Gee's Benders use the term "incomers" to describe outsiders who settle in the Bend. Addie Pearl and Daniel Nicholson moved from nearby Coy, across the river, to Gee's Bend after purchasing land through the federal government.
ADDIE PEARL: I was born in 1931 up in Dallas County, a little old place call Pleasant Hill, out from Selma. Daddy was renting a small farm there, and I was about three. He heard about farms for sale over on the McDuffie plantation. McDuffie, you see, had this place, and wasn't treating the people right, so the government came in, and McDuffie homestood his land off. So we moved down there. Everybody thought at the beginning the government was going to be just like the white man, take your crop and run you off, so a lot of colored people left, said they knew they wasn't going to ever be able to pay for the place. But my daddy stayed, and them that stayed got treated right by the government. The government had sure enough come in to help. My daddy got 150 acres up there, at the town of Coy.
DANIEL: I had been born in '27 over in Cold Bluff, below Pine Hill. My daddy had milk cows and goats and hogs, Back in them times they could do anything to us. Mr. Sheffield was our overseer, and he took everything my daddy had, mules and all. Corn out of the barn, sweet potatoes out of the shed. Took everything. My oldest brother had a old pump .22 rifle, told Sheffield's rider, "You want to get back to Pine Hill alive, you better turn that cow and calf loose." Mother said, "If you don't finish him up, I'll take me a stick; and finish him." We had some rough time back then. Daddy had took us down to Coy. It was meant to be more better. I remember it so well. You supposed to clear about five bales of cotton for the man, three bales rent, two bales expenses, cover your fertilizer, seed and stuff. We come in, supervisors say, "I'll tell you now, Mr. Nicholson, you done pretty good this year, but got to try harder next year. Ain't nothing left. You got rent, expenses, and the rest got to go for stuff we going to provide your family. You know, children's clothes and stuff." I say to the supervisor, Mr. England, "I got eight bales. I can buy my own children's clothes and stuff." They had something they say back in them times. "Naught is naught, figure is figure, all for the white man, none for the nigger." The government took they land, them that was cheating the colored people. Government got so many complaints about colored people being treated bad, and some poor white people too, government took over the land and made it available to colored and white ones alike.

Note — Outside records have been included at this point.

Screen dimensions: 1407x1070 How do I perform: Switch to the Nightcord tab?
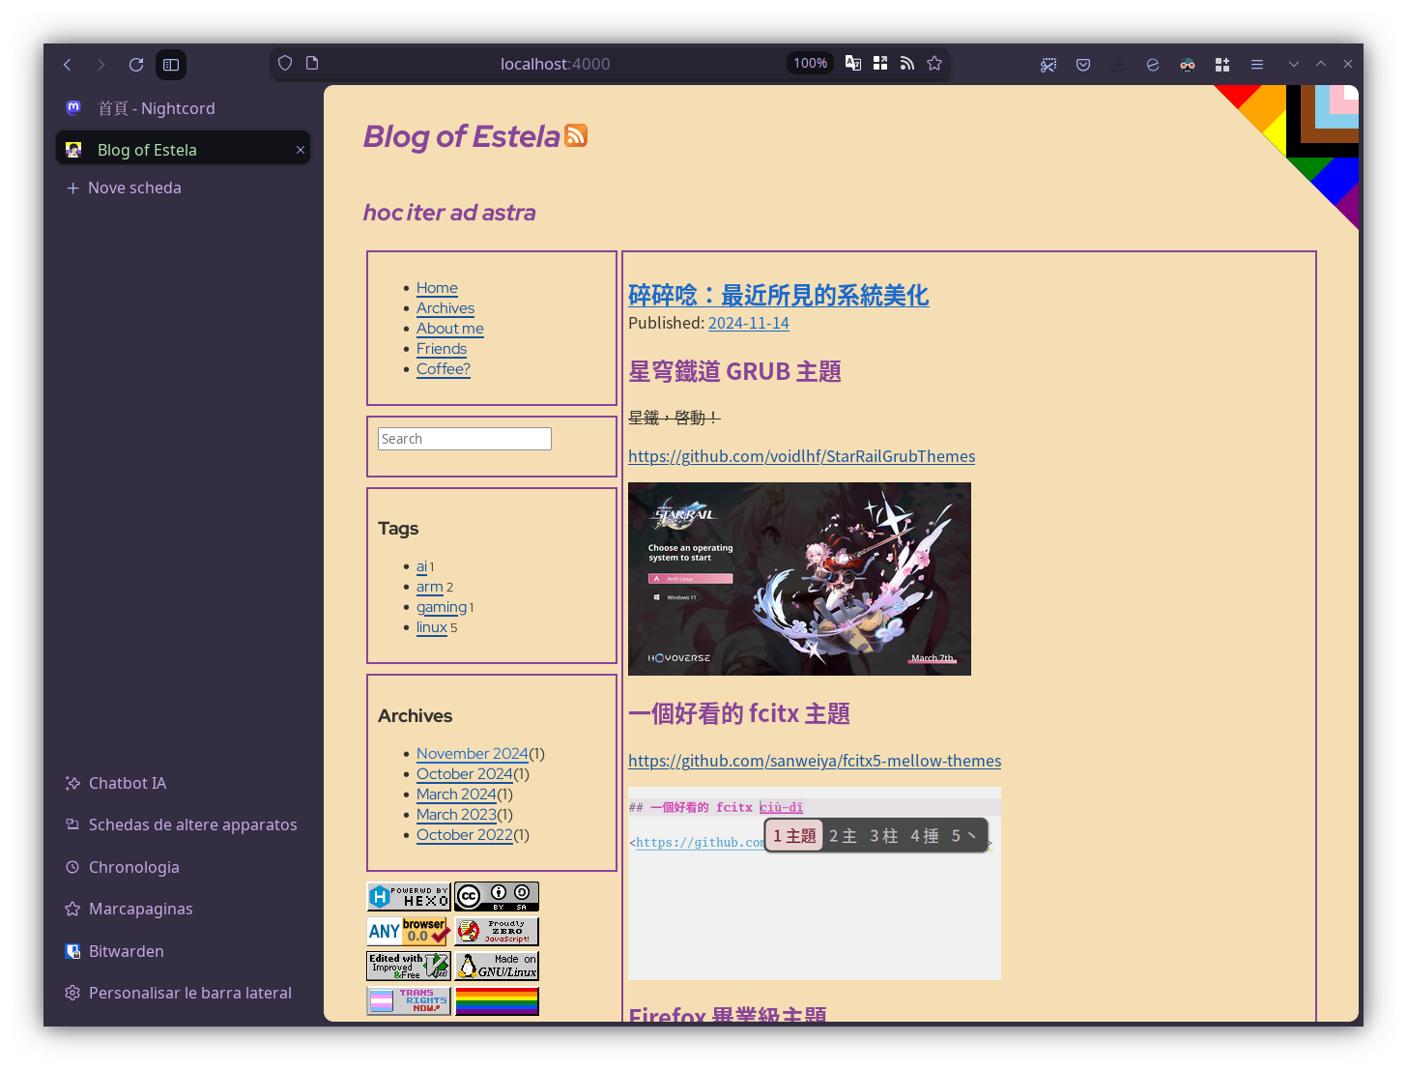coord(156,108)
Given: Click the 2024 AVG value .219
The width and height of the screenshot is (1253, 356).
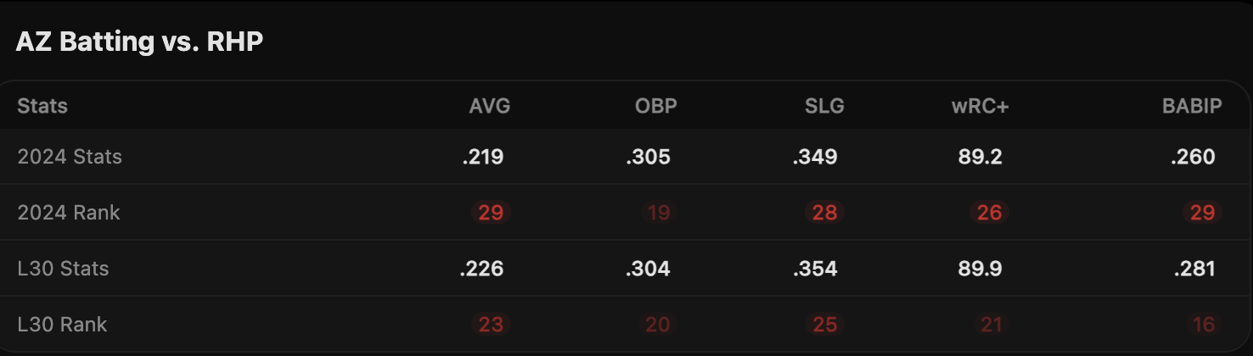Looking at the screenshot, I should click(x=483, y=157).
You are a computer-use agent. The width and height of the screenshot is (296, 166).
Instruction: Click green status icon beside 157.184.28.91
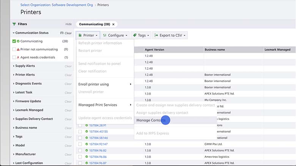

Used to have old rough lumber houses on that land. You could look through the floor and count how many chickens you have, if they was roosting under the house. Well water, outside bathroom. Government got a colored outfit, Landis Brothers, build the houses for the government. Built some barns too. Those colored people knowed what to do with a piece of lumber. They didn't have no skill saws like now, just old hand saws, crosscut saws.
ADDIE PEARL: We started off regular farming in Coy. Corn, cotton, peas, millet. I was about eighteen years old I met Daniel. We got married. His family had also moved down to the Coy area. Daniel's brother let us stay in a little old one-room house he used to live in before he got his government house. We worked the fields with Dan's brother. Worked so hard. The overseer used to come by, say, "Them look like some smart people. There's a farm over in Gee's Bend. Would y'all like to have it?"
DANIEL: I had been asked him, if something come available consider me for it. I'm good as gold, man. I had my own mules, every stuff of my own. He put my name down. Even if I was lacking three days from qualified, they approved my application.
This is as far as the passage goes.